One issue is the Government’s bright-line tax on investment properties. If parents transfer their part share of the home to their children at a later date they could be liable for the bright-line tax if the property has risen in value in the meantime. The bright-line tax period is 10 years on existing homes, and five years on new-builds, which might tie parents in for a considerable period of time, and stop the children upgrading their home during that time.
5. Going guarantor
Parents who don’t have cash to gift sometimes choose to go guarantor on the children’s home loans.
A parent signing up as guarantor allows buyers without sufficient deposit to borrow. However, it makes the parents responsible for repaying the loan or a portion of the loan if the children default on payments.
While parents often believe going guarantor is just a piece of paper, the wording of guarantees usually allows the bank to force the sale of the parents’ home to get its money back. That has happened, but is so rare that Veale has never seen it personally as a mortgage adviser or banker prior to that.
If the parents go guarantor directly through the bank the agreement may well be unlimited, guaranteeing all future borrowing by their adult child and partner, including credit cards and business loans with that same bank.
For many Kiwis, saving for a deposit is the biggest housing market hurdle. Photo / Ted Baghurst
For that reason it’s a really good idea to use a mortgage adviser when going guarantor. The adviser should be able to ensure the guarantee is not open-ended. “It doesn't have to be unlimited,” says Veale. It can be limited to the shortfall in the adult child’s deposit. Banks don’t always do this unless asked.
One of the issues with going guarantor is that the parents need to go through the equivalent of a full loan application under the Credit Contracts and Consumer Finance Act [CCCFA], says Veale. That is often an issue for anyone who is retired, and doesn’t have an income, because typically they won’t pass muster under the CCCFA. “Just because you've got equity in the house doesn't mean that you'd be able to guarantee the children,” says Veale.
An alternative to going guarantor is for the parents to borrow the deposit against their own home, then lend or gift it to the children. That way their own home isn’t at risk directly from the younger generation’s financial behaviour, although as soon as the home has risen in value sufficiently so that the younger generation has sufficient equity to hold the home in their own right, they need to have the parents' names removed from the mortgage.
6. Giving them advice can be just as helpful
Even parents who have no money to lend or house to borrow against can help by giving advice, and bringing their children up to be financially prudent. That starts from a very young age by teaching them the power of saving.

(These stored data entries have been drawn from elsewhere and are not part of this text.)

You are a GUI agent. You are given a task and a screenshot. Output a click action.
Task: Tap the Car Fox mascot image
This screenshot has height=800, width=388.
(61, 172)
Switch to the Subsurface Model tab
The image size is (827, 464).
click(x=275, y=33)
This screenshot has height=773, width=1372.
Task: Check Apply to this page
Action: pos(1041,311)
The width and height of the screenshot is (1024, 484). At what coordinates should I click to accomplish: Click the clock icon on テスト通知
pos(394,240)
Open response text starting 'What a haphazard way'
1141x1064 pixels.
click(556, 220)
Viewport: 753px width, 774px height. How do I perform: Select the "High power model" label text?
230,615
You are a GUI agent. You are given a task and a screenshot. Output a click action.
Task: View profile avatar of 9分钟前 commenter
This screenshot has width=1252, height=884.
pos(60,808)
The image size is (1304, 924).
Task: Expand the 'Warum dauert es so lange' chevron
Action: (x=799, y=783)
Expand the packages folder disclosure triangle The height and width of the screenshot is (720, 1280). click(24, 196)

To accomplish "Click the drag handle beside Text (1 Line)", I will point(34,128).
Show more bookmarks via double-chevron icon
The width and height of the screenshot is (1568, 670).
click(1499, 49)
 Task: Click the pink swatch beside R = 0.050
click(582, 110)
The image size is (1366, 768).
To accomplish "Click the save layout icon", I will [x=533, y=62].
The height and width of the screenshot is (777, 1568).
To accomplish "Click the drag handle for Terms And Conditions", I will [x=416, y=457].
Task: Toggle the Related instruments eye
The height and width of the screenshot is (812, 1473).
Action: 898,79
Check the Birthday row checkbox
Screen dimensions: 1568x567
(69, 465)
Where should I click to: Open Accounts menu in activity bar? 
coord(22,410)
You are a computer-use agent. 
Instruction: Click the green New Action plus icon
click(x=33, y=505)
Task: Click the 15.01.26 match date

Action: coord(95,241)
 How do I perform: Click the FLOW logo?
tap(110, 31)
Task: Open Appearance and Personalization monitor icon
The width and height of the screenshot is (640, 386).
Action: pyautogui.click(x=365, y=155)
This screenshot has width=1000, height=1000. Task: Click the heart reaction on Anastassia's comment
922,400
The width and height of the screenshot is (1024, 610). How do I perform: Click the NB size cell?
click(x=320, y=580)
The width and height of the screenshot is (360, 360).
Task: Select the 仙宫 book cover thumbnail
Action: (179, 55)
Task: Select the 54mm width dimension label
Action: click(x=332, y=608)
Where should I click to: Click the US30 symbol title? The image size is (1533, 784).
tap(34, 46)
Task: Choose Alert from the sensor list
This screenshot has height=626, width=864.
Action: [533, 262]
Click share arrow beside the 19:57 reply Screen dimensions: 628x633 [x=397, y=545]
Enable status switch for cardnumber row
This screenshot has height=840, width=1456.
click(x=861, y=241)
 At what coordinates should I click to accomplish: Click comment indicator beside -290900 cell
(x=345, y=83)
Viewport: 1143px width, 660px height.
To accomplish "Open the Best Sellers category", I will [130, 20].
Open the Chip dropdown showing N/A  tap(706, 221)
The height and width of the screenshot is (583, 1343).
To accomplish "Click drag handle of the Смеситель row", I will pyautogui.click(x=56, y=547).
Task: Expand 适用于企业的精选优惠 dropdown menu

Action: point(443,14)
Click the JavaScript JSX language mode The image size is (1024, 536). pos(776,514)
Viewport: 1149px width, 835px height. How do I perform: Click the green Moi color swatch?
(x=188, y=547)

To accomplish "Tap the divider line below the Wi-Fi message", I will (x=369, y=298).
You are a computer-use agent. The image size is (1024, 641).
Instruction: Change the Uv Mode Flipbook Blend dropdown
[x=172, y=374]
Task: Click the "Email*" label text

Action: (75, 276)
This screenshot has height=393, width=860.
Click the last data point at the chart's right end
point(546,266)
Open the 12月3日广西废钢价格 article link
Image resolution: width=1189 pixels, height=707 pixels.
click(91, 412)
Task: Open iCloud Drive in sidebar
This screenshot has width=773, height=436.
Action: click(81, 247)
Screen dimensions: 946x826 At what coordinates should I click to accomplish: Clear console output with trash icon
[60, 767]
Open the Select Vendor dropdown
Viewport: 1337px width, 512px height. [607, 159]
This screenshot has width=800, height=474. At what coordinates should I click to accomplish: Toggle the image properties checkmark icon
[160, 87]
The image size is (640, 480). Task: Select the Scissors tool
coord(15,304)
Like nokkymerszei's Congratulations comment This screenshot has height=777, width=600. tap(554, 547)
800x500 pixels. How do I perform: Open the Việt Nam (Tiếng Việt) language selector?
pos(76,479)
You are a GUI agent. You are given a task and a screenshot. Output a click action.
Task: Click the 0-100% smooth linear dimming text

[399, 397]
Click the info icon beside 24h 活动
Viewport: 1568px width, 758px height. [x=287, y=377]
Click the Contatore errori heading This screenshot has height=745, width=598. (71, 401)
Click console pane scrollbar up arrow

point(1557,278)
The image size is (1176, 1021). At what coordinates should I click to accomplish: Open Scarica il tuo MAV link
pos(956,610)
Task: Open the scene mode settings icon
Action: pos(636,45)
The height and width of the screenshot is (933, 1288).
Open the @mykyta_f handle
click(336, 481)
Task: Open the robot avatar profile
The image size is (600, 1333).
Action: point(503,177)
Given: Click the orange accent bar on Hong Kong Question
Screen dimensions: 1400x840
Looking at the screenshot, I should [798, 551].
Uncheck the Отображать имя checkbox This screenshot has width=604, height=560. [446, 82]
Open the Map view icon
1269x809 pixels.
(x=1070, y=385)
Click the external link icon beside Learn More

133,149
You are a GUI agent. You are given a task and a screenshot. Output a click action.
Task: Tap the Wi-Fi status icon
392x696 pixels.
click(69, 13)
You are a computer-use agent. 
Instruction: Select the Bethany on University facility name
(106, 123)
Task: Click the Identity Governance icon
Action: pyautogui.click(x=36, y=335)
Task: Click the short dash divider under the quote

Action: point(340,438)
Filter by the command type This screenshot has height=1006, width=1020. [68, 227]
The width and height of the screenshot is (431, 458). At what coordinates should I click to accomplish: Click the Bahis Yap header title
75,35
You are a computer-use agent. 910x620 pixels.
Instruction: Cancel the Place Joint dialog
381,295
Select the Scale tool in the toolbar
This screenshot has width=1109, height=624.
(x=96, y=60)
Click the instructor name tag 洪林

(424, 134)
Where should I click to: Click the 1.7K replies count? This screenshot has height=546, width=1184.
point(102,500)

If the children are saving a percentage of their income regularly from a young age, the good habits will help them budget for home ownership when the time arises without having to unlearn bad habits.
Then parents should be encouraging their children to join KiwiSaver and start contributing a portion of birthday and Christmas money and part-time income. Under current rules they need to have five years of savings in KiwiSaver to qualify for the full First Home Grant.
Parents do need to beware of entitled children who expect assistance. This can prove a disaster. Too often, says Dudson, the younger generation doesn’t understand what it took for their parents to get into a position to help them financially.
Nor may they understand that the parents need their money to afford retirement. Subsidising their children’s home ownership could jeopardise their own retirement.